EXERCISE TEXT:
════════════════
Hence, I feel it is inappropriate to apply principles such as efficiency of communication or saving data-ink to these examples. Rather, as Tufte nicely articulates, the goal for these artistic representations should be to "isolate detail and place it in context" (p. 71).

This goal naturally reminded me of my recent visit to Indianapolis, where the walls of the Indiana State Museum featured artworks that represented the 92 counties of the state (which were so unique that I ended up taking many pictures). From far away, I saw several counties' art embedded outside of a giant stone wall of the museum, which provided me with the "context". Literally taking a few steps closer, I realized that one of the artworks comprised of nine glass jars, eight of which had pickles in them, and one had a strange orange object inside. Curious, I "zoomed in" to get the detail, and found that the mystery orange object was poor Garfield. Having this realization was quite fun and memorable; I feel that this is a great example of a aesthetic-concept visualization that "isolates details and places it in context", not un-like that of the Vietnam War Memorial example.

bowenli wrote:

I agrew with @cwcw that having more information is better, but perhaps not all of it will be in use. Given how incredibly effective the preprocessing variables were that we saw in class I would think that visualizations are really subject to overloading very quickly. On the idea of small multiples, I think separating the visualization out into different levels can be helpful. In that, there may be a lot of data, but you find relevant information by searching in different tiers.

Polaris: Amazing that in 2002 people still used terms like "very large" without qualification. I liked part 5, the data transformations and visual queries section because it shows how complete the tool is. The brushing technique they mentioned and the different binning techniques sound really useful.

cabryant wrote:

(removed duplicate post)

cabryant wrote:

In his discussion of micro-readings of detailed cityscapes (p. 37, Envisioning Information), Tufte references an inspired statement by Italo Colvino: “[cities are] relationships between the measurements of its space and the events of its past . . . the height of that railing and the leap of the adulterer who climbed over it at dawn.” I would argue that an engaging, underlying story is present in all visualizations, from the implied causes, the present data, and the future possibilities. One pertinent example of the narrative potential of data, particularly with respect to micro/macro interpretations, is the DIVER (Digital Interactive Video Exploration & Reflection) Project here at Stanford. This interactive tool allows users to create annotated perspectives of a video record. This may involve focusing on a small interaction within a large mass of activity, or creating a first-person navigation of a complex scene. The resulting “DIVEs” may then be shared in a collaborative space to convey unique interpretations of the raw video data. It would be interesting to determine the potential for this type of interaction on other forms of data visualization.
════════════════
SOURCE MATERIAL:
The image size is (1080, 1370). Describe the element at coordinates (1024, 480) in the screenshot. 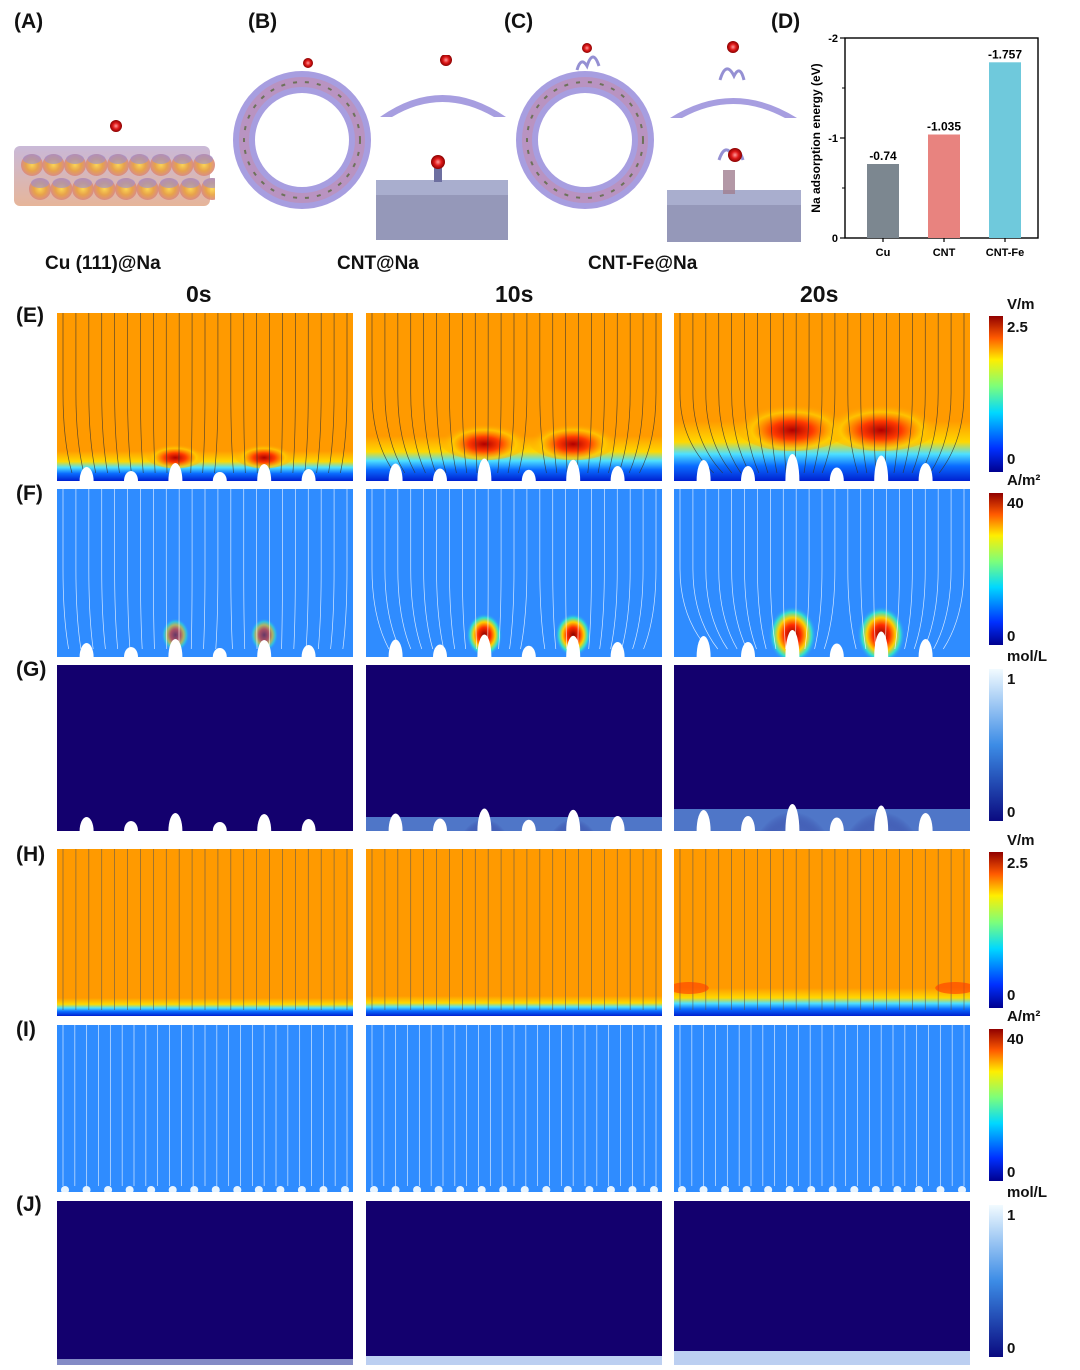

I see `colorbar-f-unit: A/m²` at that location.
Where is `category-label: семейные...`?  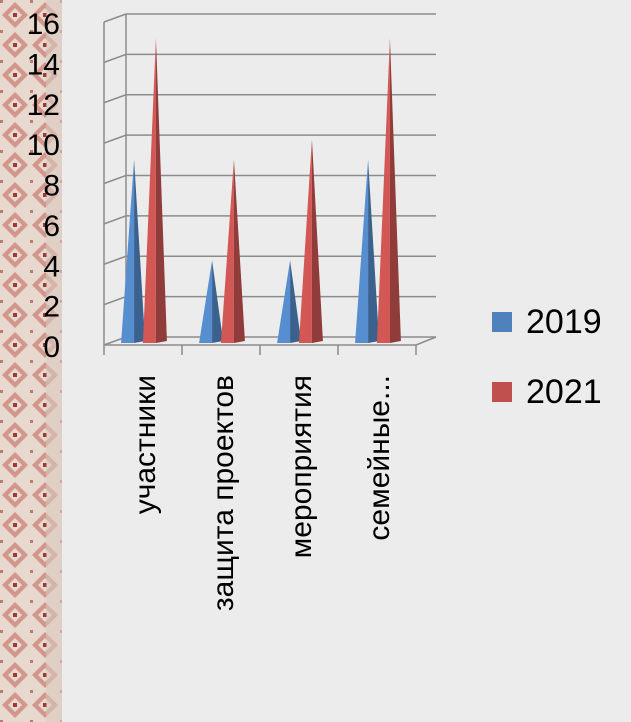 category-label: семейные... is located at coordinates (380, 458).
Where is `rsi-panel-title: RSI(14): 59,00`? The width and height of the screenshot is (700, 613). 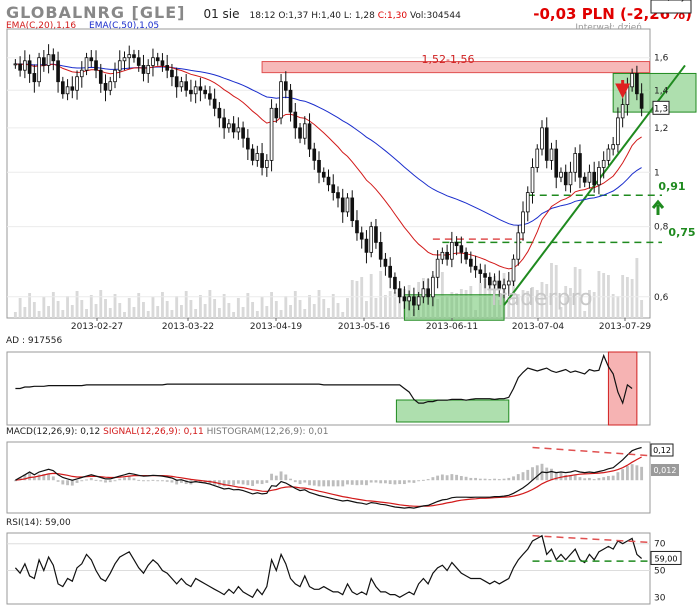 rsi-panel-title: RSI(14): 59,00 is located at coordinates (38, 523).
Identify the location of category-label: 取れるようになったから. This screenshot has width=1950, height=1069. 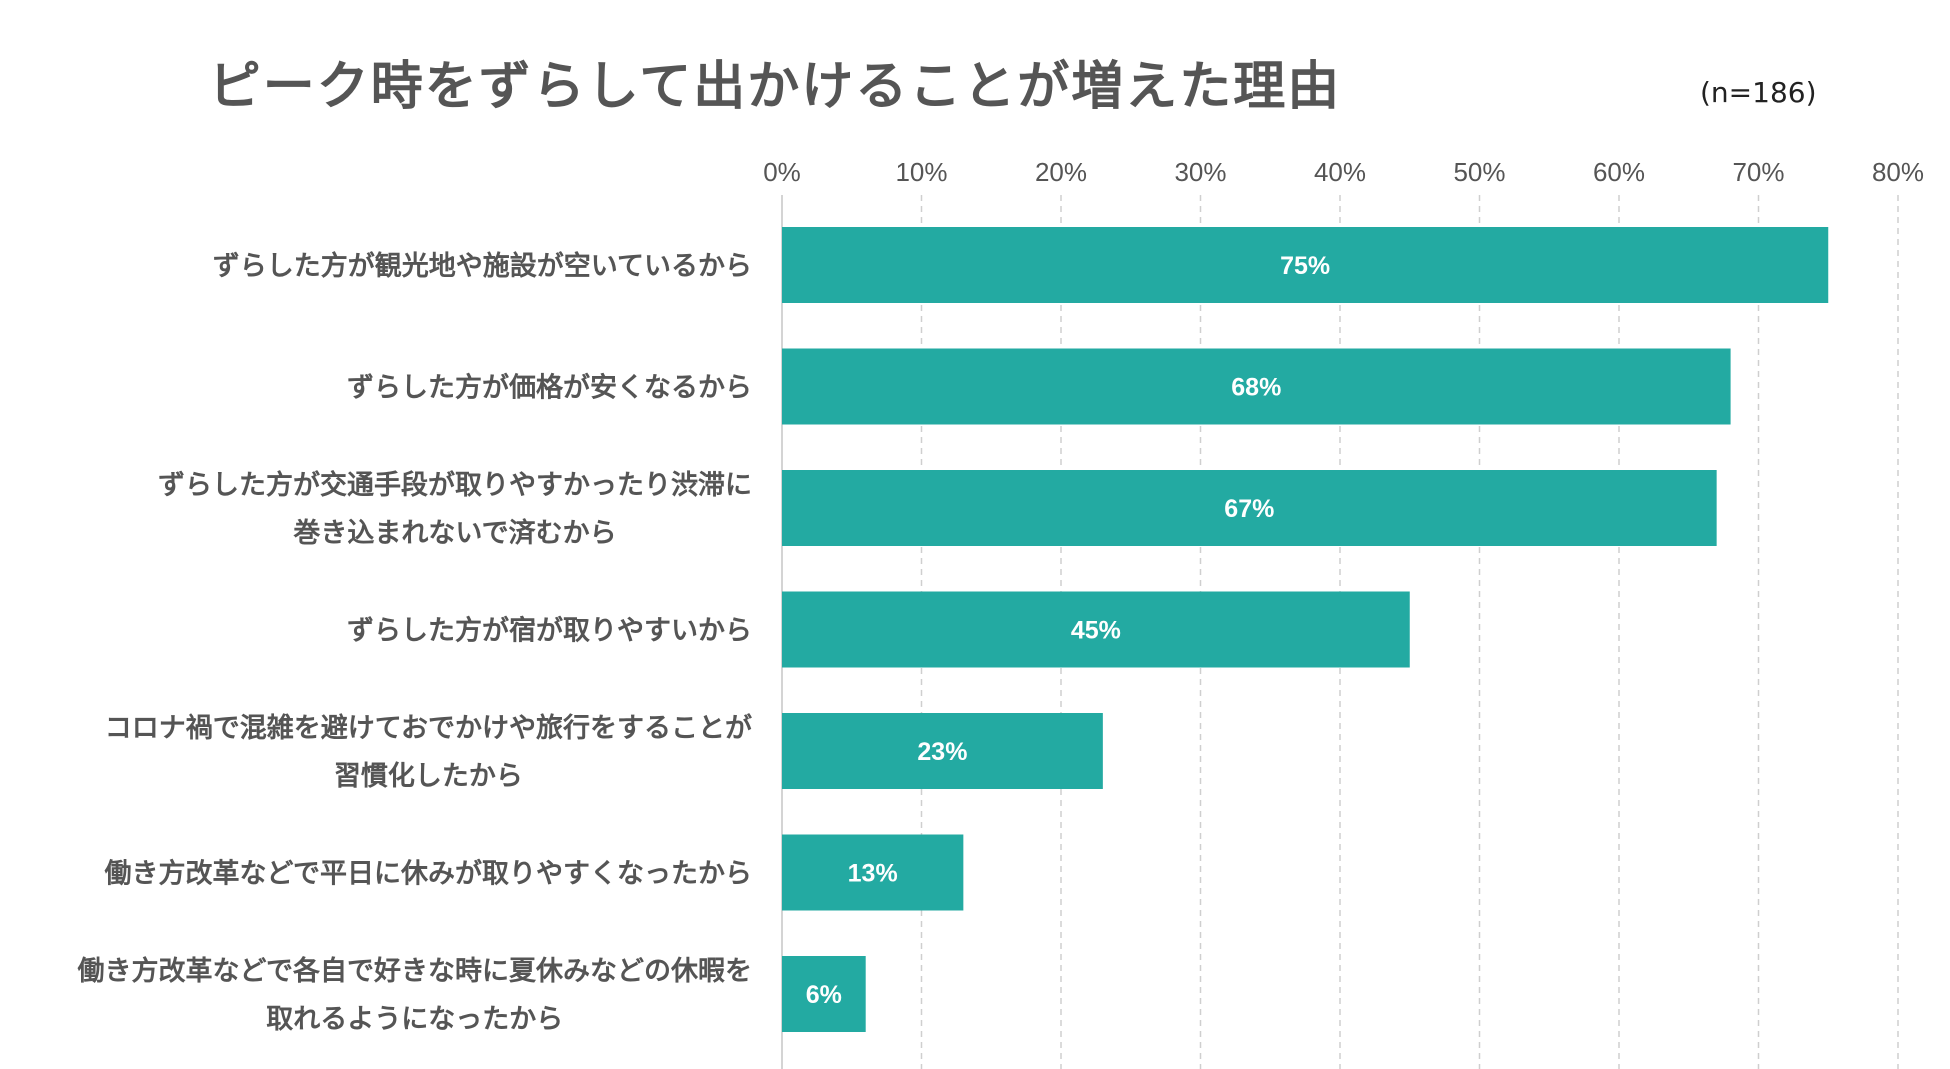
════════════════
EXERCISE SET:
a - Reproduce the passage of the visualization thread between "I agrew with" and "in different tiers.", inclusive.
b - Answer these from the visualization thread:
(i) How many state counties did the artworks on the Indiana State Museum walls represent?
(ii) Which year is named in the comment about Polaris?
(iii) What does the name DIVER stand for?

SOLUTIONS TO THE TASKS:
a -
I agrew with @cwcw that having more information is better, but perhaps not all of it will be in use. Given how incredibly effective the preprocessing variables were that we saw in class I would think that visualizations are really subject to overloading very quickly. On the idea of small multiples, I think separating the visualization out into different levels can be helpful. In that, there may be a lot of data, but you find relevant information by searching in different tiers.

b -
(i) 92
(ii) 2002
(iii) Digital Interactive Video Exploration & Reflection